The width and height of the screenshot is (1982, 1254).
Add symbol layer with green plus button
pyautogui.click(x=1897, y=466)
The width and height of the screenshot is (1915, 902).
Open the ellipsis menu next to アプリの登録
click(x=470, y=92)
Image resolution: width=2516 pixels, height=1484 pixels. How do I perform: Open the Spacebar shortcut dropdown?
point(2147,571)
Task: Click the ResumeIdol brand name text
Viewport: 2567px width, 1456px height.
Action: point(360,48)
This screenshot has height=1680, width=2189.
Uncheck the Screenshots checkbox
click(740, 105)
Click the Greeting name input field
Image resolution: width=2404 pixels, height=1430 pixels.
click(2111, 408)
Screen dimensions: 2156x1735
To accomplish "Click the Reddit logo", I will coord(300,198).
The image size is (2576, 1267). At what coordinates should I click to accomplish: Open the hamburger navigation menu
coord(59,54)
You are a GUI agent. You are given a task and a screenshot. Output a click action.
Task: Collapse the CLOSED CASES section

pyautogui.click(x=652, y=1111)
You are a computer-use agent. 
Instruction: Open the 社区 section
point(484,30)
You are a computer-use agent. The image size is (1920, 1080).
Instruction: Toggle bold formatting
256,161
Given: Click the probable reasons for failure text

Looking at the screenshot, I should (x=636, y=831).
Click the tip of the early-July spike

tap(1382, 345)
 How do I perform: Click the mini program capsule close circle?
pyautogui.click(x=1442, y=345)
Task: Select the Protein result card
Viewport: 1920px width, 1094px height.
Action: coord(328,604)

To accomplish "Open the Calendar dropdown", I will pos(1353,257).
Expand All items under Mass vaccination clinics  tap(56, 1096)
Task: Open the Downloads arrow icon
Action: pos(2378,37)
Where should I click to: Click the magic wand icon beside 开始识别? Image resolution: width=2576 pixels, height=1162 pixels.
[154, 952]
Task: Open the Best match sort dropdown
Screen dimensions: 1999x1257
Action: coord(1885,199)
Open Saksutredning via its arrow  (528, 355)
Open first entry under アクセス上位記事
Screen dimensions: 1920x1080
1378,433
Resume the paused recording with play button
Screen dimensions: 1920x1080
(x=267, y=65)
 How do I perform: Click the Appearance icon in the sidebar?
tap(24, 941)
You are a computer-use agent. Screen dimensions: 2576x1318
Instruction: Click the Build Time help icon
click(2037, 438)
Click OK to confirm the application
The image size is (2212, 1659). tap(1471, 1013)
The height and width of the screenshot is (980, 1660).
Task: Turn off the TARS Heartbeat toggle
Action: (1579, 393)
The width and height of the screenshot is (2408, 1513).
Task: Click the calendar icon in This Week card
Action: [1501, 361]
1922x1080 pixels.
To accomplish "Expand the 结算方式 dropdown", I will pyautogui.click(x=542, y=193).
* * * * *
Look above for lines with the word "will" and copy them all.

## [EXERCISE OUTPUT]
To accomplish "Click the Reddit logo", I will coord(300,198).
To accomplish "Open the Calendar dropdown", I will pos(1353,257).
To accomplish "Expand the 结算方式 dropdown", I will pyautogui.click(x=542, y=193).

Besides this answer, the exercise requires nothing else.